# Notebook 5: Composing Examples

In this notebook we will examine how we can use the elements we have encountered so far, in order to construct a examples which will allow us to train machine learning models with data generated in real time. This is a core functionality of GravyFlow.

As usual, we begin by performing the relevent imports:

In [5]:
# Built-in imports
from typing import List, Dict, Iterator
from pathlib import Path

# Dependency imports: 
import numpy as np
import tensorflow as tf
from bokeh.io import show, output_notebook
from bokeh.layouts import gridplot

# Import the GravyFlow module.
import gravyflow as gf

And creating a TensorFlow GPU stratergy:

In [6]:
# Set up the environment using gf.env() and return a tf.distribute.Strategy object.
env : tf.distribute.Strategy = gf.env()

INFO:root:TensorFlow version: 2.12.1, CUDA version: 11.8
INFO:root:[PhysicalDevice(name='/physical_device:GPU:0', device_type='GPU')]


## Creating an example generator through composition

We can combine all the elements we have seen so, noise generation, waveform generation, and waveform projection, and use MLy to create a custom Python generator.

In order to scale the injection with respect to the noise we can use a `gf.ScalingMethod` object. GravyFlow supports scaling with SNR (`gf.ScalingTypes.SNR`), HRSS (`gf.ScalingTypes.HRSS`), and HPEAK (`gf.ScalingTypes.HPEAK`).

- `value` : `Union[gf.Distribution, np.ndarray]`, Required
  > The value or distribution to use to scale the injections, units vary depending on type parameter.

- `type_` : `gf.ScalingTypes`, Required
  > Type of scaling, one of either `gf.ScalingTypes.SNR`, `gf.ScalingTypes.HRSS`, or `gf.ScalingTypes.HPEAK`.
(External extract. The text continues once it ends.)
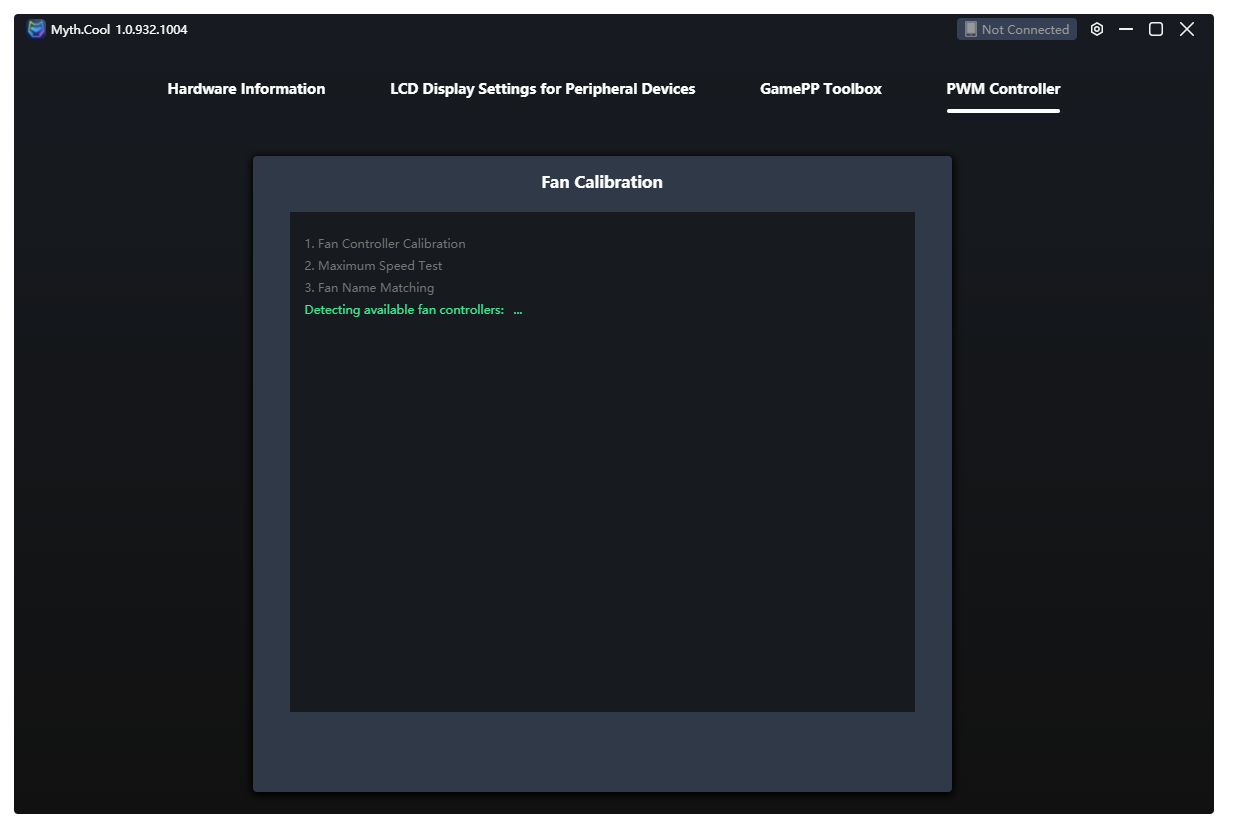Image resolution: width=1236 pixels, height=830 pixels.
Task: Select the PWM Controller tab
Action: point(1003,89)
Let us create a `gf.ScalingMethod` object:

In [7]:
# Create a scaling method object in order to scale the injection to the noise:
scaling_method : gf.ScalingMethod = gf.ScalingMethod(
    value=gf.Distribution(
        value=20,
        type_=gf.DistributionType.CONSTANT
    ),
    type_=gf.ScalingTypes.SNR
)

Next, we can set up all the other elements that we can use to compose or example generator:

In [8]:
with env:
    # This object will be used to obtain real interferometer data based on specified parameters.
    ifo_data_obtainer : gf.IFODataObtainer = gf.IFODataObtainer(
        observing_runs=gf.ObservingRun.O3, # Specify the observing run (e.g., O3).
        data_quality=gf.DataQuality.BEST,  # Choose the quality of the data (e.g., BEST).
        data_labels=[                      # Define the types of data to include.
            gf.DataLabel.NOISE, 
            gf.DataLabel.GLITCHES
        ],
        segment_order=gf.SegmentOrder.RANDOM, # Order of segment retrieval (e.g., RANDOM).
        force_acquisition=True,               # Force the acquisition of new data.
        cache_segments=False                  # Choose not to cache the segments.
    )

    # Initialize the noise generator wrapper:
    # This wrapper will use the ifo_data_obtainer to generate real noise based on the specified parameters.
    noise: gf.NoiseObtainer = gf.NoiseObtainer(
        ifo_data_obtainer=ifo_data_obtainer, # Use the previously set up IFODataObtainer object.
        noise_type=gf.NoiseType.REAL,        # Specify the type of noise as REAL.
        ifos=gf.IFO.L1 # Specify the interferometer (e.g., LIGO Livingston L1).
    )

    # Define a uniform distribution for the mass of the first object in solar masses.
    mass_1_distribution_msun : gf.Distribution = gf.Distribution(
        min_=10.0, 
        max_=60.0, 
        type_=gf.DistributionType.UNIFORM
    )

    # Define a uniform distribution for the mass of the second object in solar masses.
    mass_2_distribution_msun : gf.Distribution = gf.Distribution(
        min_=10.0, 
        max_=60.0, 
        type_=gf.DistributionType.UNIFORM
    )

    # Define a uniform distribution for the inclination of the binary system in radians.
    inclination_distribution_radians : gf.Distribution = gf.Distribution(
        min_=0.0, 
        max_=np.pi, 
        type_=gf.DistributionType.UNIFORM
    )

    # Initialize a PhenomD waveform generator with the defined distributions.
    # This generator will produce waveforms with randomly varied masses and inclination angles.
    phenom_d_generator : gf.WaveformGenerator = gf.cuPhenomDGenerator(
        mass_1_msun=mass_1_distribution_msun,
        mass_2_msun=mass_2_distribution_msun,
        inclination_radians=inclination_distribution_radians,
        scaling_method=scaling_method,
        injection_chance=0.5 # Set so half produced examples will not contain this signal
    )
    
    generator : Iterator = gf.data(       
        noise_obtainer=noise,
        waveform_generators=phenom_d_generator,
        num_examples_per_batch=8,
        input_variables=[
            gf.ReturnVariables.WHITENED_ONSOURCE, 
        ],
        output_variables=[
            gf.ReturnVariables.INJECTIONS, 
            gf.ReturnVariables.WHITENED_INJECTIONS,
            gf.ReturnVariables.INJECTION_MASKS
        ]
    )

INFO:root:Loading event times from cache.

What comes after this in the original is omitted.